The distinction between the instant case and Lillian O. Fehrman, Executrix, supra, relied upon by the majority, is therefore indicated. In the Fehrman, case the right of the decedent to receive amy amowit as a bonus for the taxable period ending with his death was subject to the hazards of business operations between the date of his death and the close of the calendar year. In the instant case no such operating hazards existed, and, further, McGlue’s administrator or executor could have required immediate determination of *1199the amount of compensation and the payment thereof. Similarly, Jackson v. Smietanka, supra, is not in point. In that case the question involved was the year of accrual of additional compensation for services rendered as receiver, and in fixing the regular compensation at the beginning of the receivership the court had made the conclusion of the receivership a prerequisite to any right to additional compensation.

There is a limited group of cases in which it has been held that the existence of the right to receive certain items of income did not result in the accrual of those items for income tax purposes. Marguerite Hyde Suffolk and Berks, 40 B. T. A. 1121; American Fork & Hoe Co., 33 B. T. A. 1139; Oregon Terminals Co., 29 B. T. A. 1332; Emanuel Solomon Ullmann, 30 B. T. A. 164; Atlantic Coast Line Railroad Co., 31 B. T. A. 730, 749; Great Northern Railway Co., 8 B. T. A. 225, 269. In all of those cases the taxpayers were on the accrual basis and it was held that even though the income was earned in the taxable year the taxpayers were justified in failing to accrue the said items where collection thereof was highly improbable or there was little or no likelihood of collection in the future. There is no showing or claim of any such situation here.

For the reasons set forth, the conclusion that the fees and commissions owing to McGlue for services rendered as coexecutor of the two estates were accrued at his death and taxable under section 42, supra, for the period ending with his death, seems to me inescapable.

I therefore note my dissent.

Hill agrees with this dissent.

Sections 42 and 43. Income accrued and accrued deductions of decedents: Tile courts have held that income accrued by a decedent on the cash basis prior to his death is not income to the estate, and under the present law, unless such income is taxable to the decedent, it escapes income tax altogether. By the same reasoning, expenses accrued prior to death cannot be deducted by the estate. Section 42 has been drawn to require the inclusion in the income of a decedent of all amounts accrued up to the date of his death regardless of the fact that he may have kept his books on a cash basis. Section 43 has also been changed so that expenses accrued prior to the death of the decedent may be deducted.

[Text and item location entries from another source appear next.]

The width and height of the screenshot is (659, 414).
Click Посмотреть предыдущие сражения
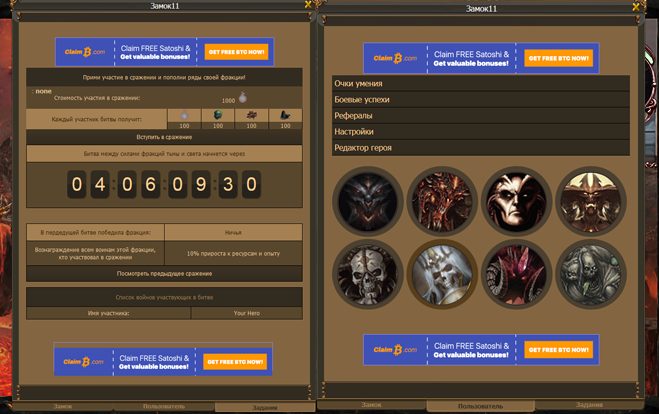coord(164,272)
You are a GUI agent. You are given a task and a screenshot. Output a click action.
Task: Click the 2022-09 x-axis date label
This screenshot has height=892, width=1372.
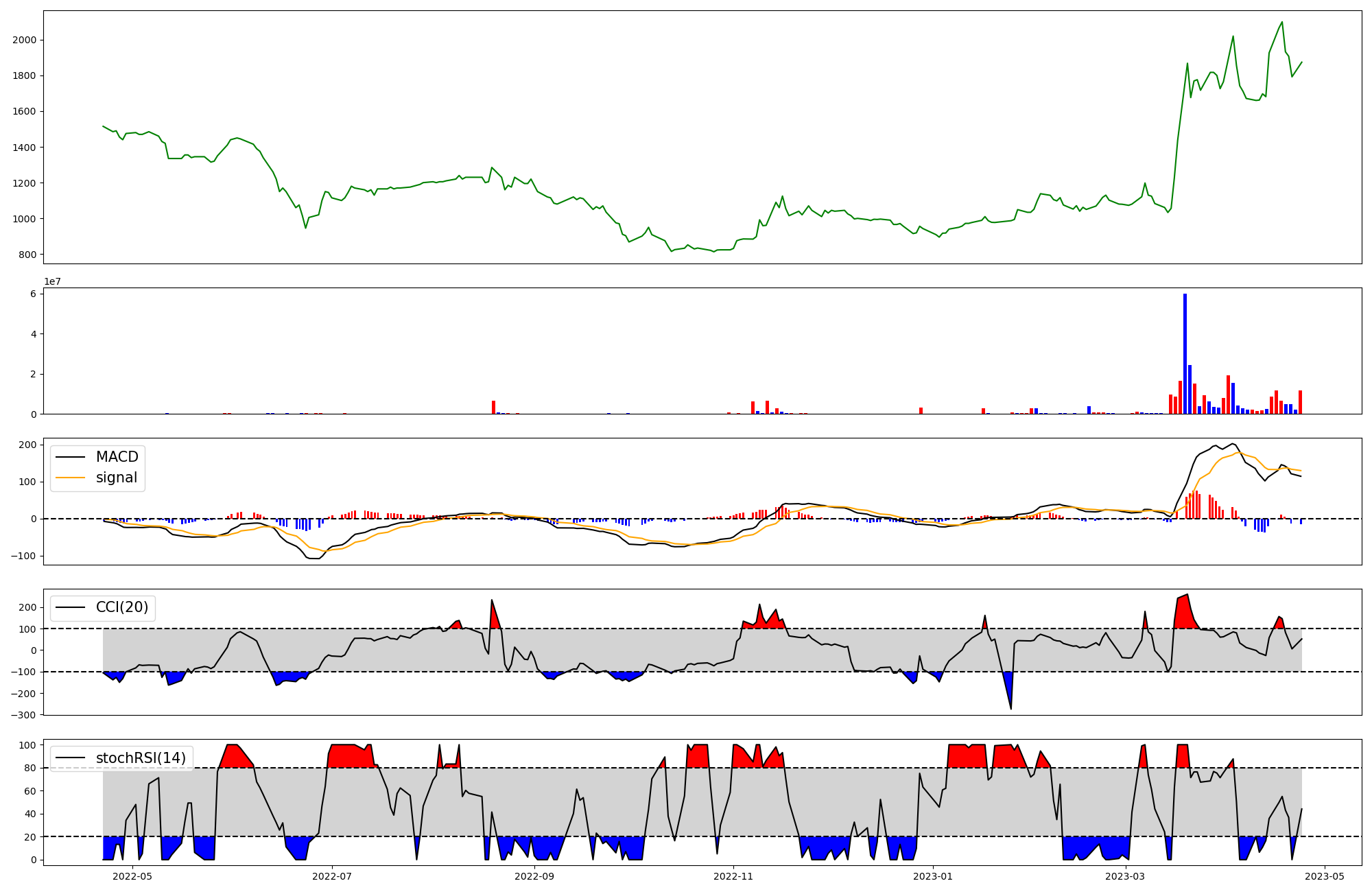click(x=534, y=876)
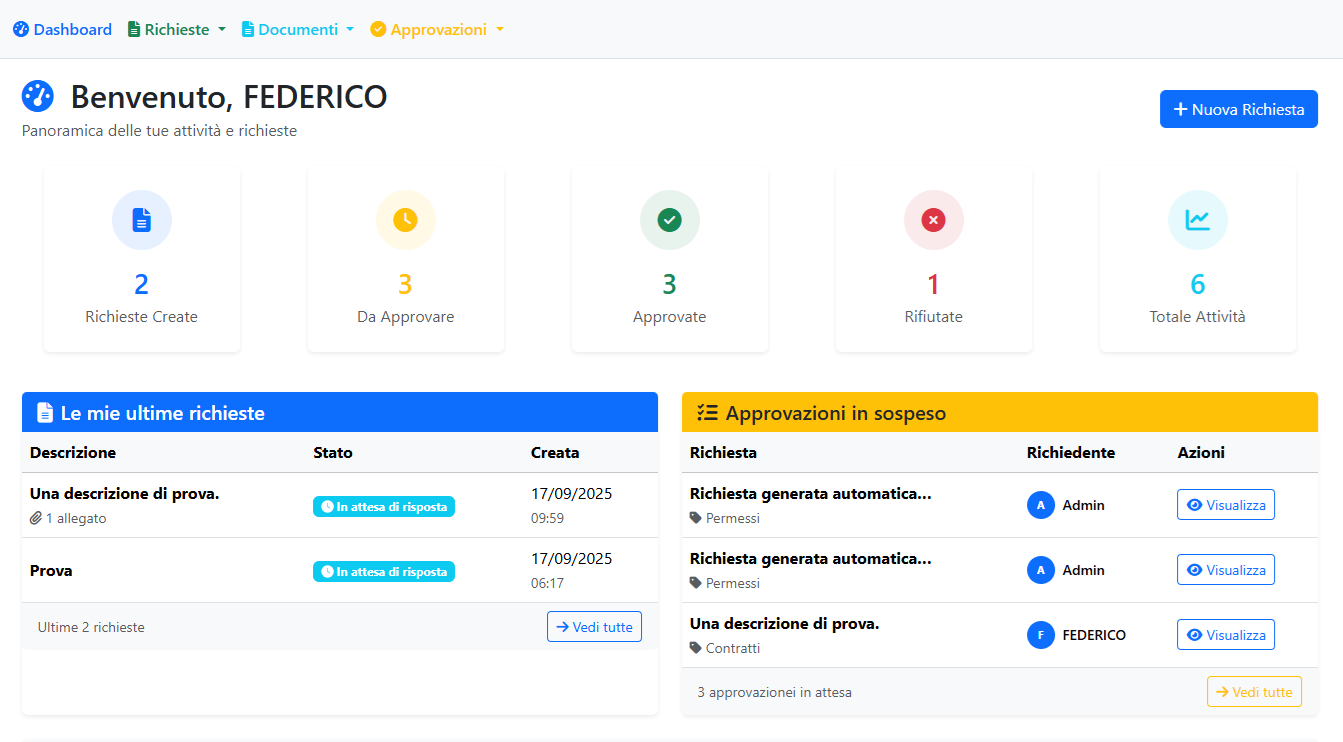Click the blue document icon above Richieste Create
Screen dimensions: 1343x742
141,220
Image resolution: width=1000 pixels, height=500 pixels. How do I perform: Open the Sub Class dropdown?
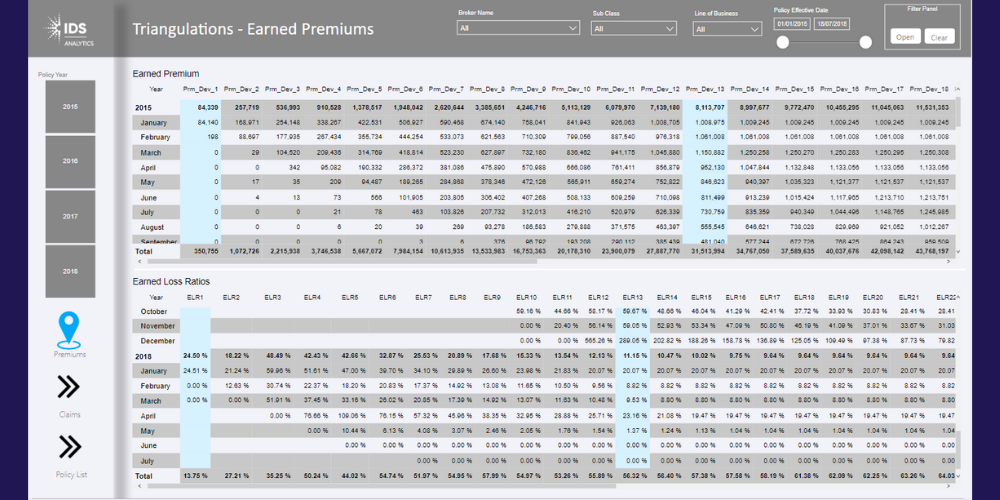[633, 29]
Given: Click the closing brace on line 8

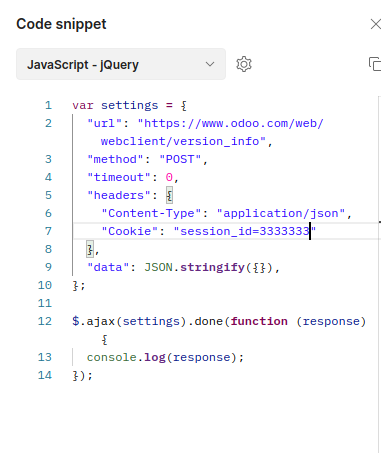Looking at the screenshot, I should [x=90, y=249].
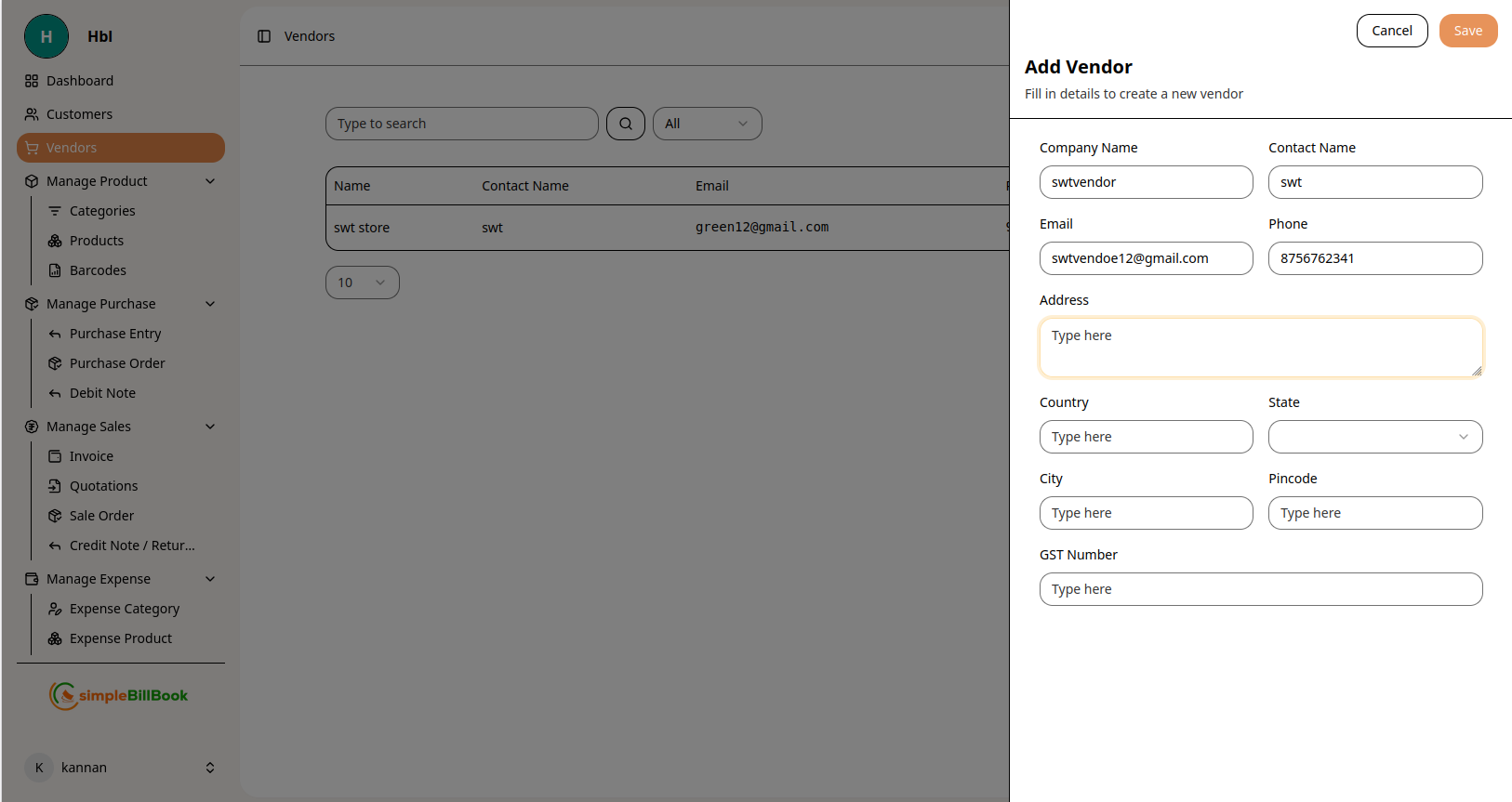Go to Quotations in the sidebar
This screenshot has width=1512, height=802.
point(103,486)
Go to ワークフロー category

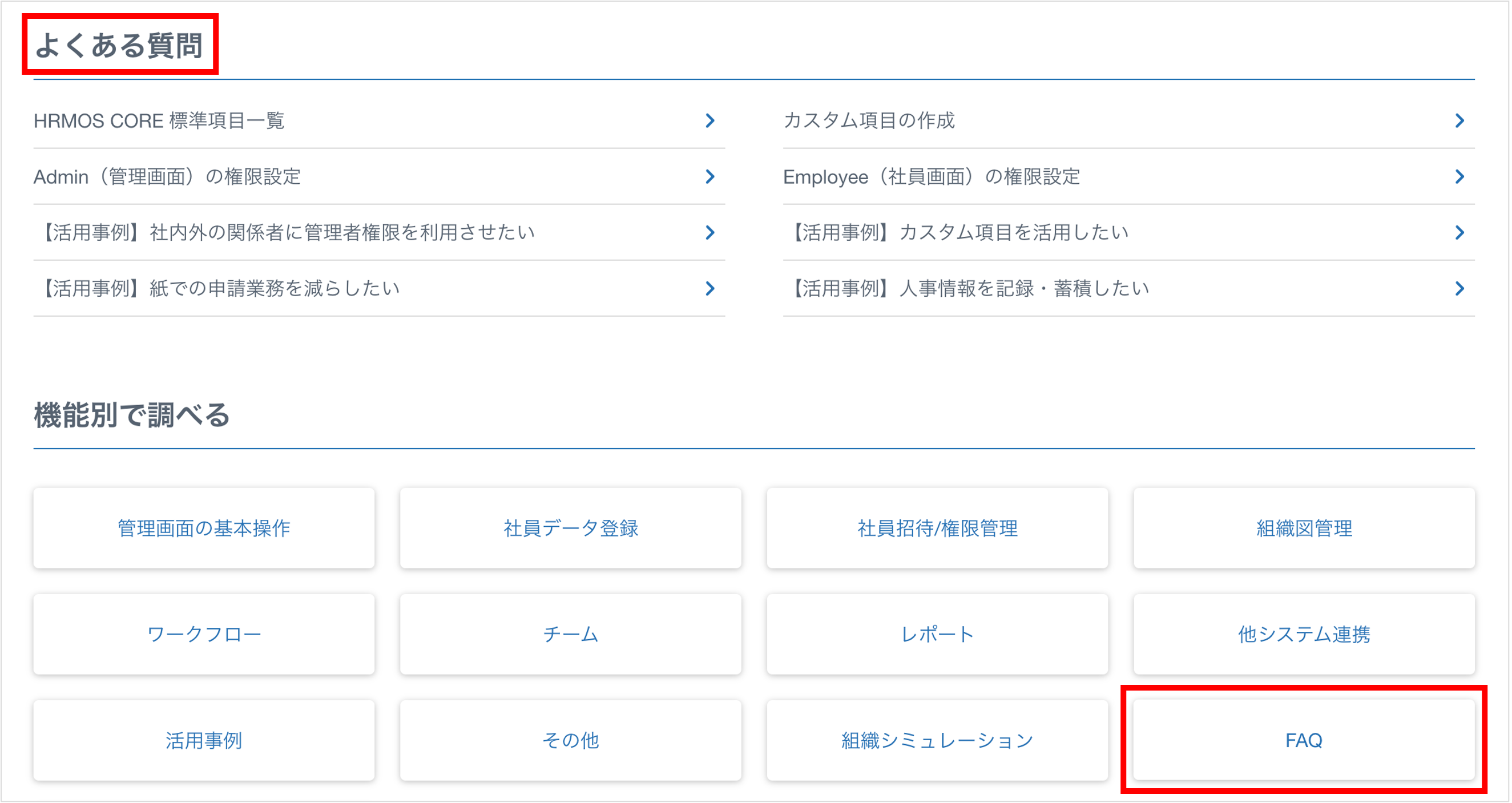coord(204,634)
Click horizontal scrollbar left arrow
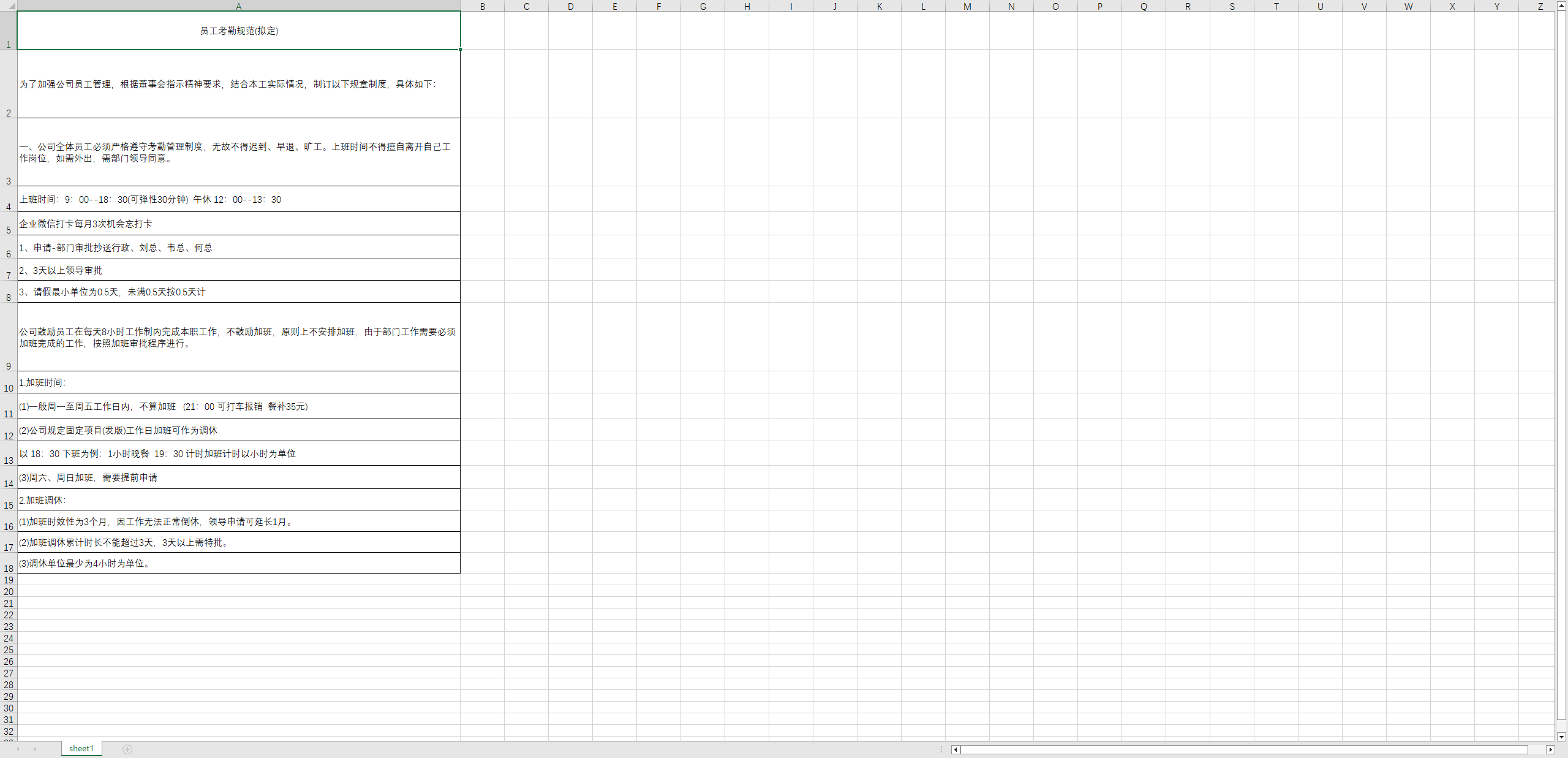 click(955, 749)
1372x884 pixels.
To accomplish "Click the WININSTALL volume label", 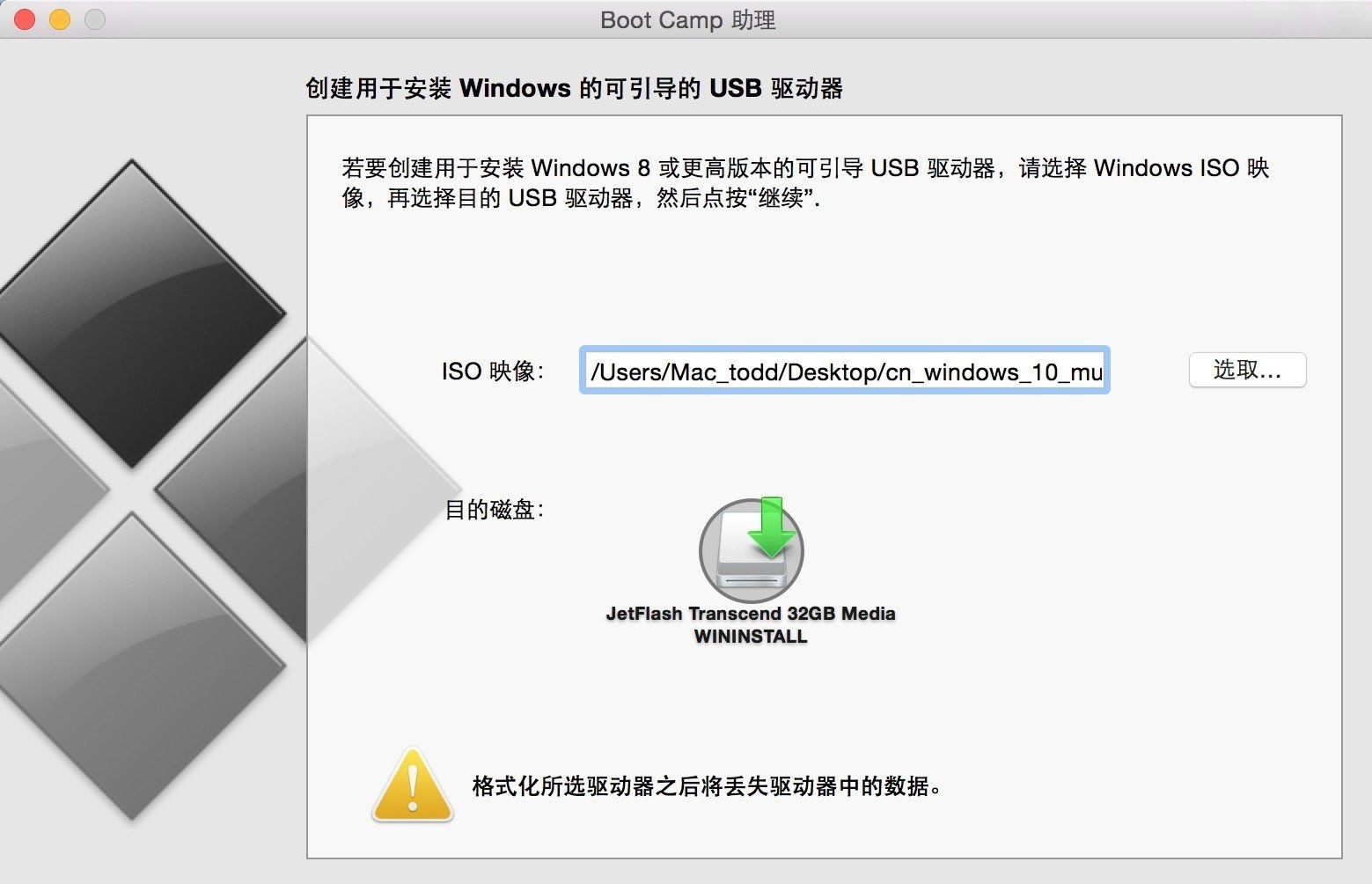I will pos(751,637).
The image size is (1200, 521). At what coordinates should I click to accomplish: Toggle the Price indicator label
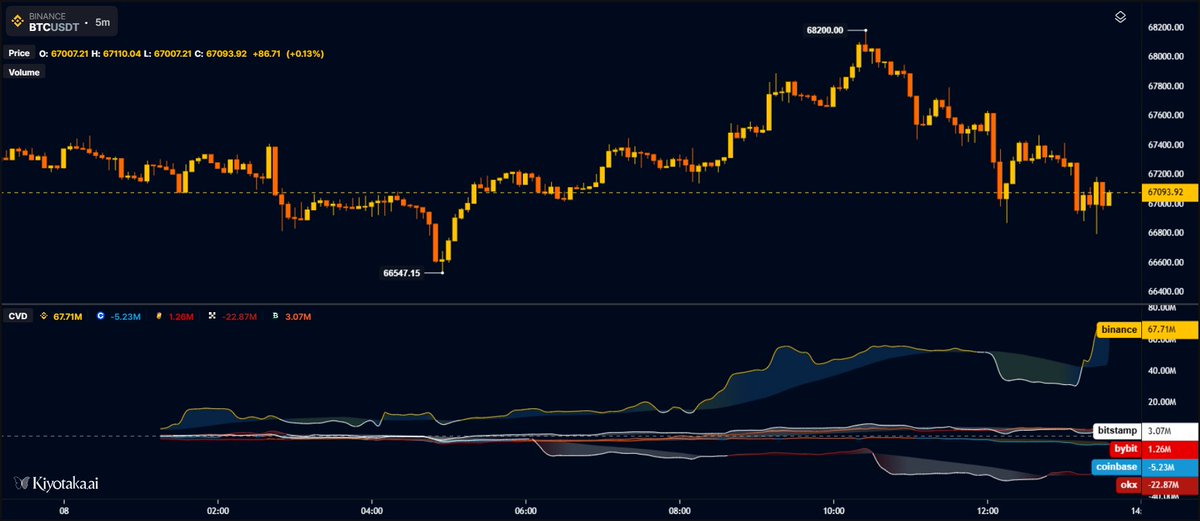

Sections 42 and 43. Period for which deductions and credits taken. The courts have held that income accrued prior to the death of a decedent on the cash basis is not income to his estate, and under the present law, unless such income is taxable to the decedent, it escapes income tax altogether. By the same reasoning, expenses accrued prior to death cannot be deducted by the estate. Sections 42 and 43 of the House bill were so drawn as to require the inclusion in the income-tax return for the decedent of all items of income and deductions accrued up to the date of death regardless of the fact that the decedent may have kept his books on a cash basis. The change made in section 43 is necessary to effectuate the policy adopted in the House bill in section 42. By reason of the proposed change such items as accrued dividends and interest on partially tax-exempt securities are permitted as a credit in computing the normal tax.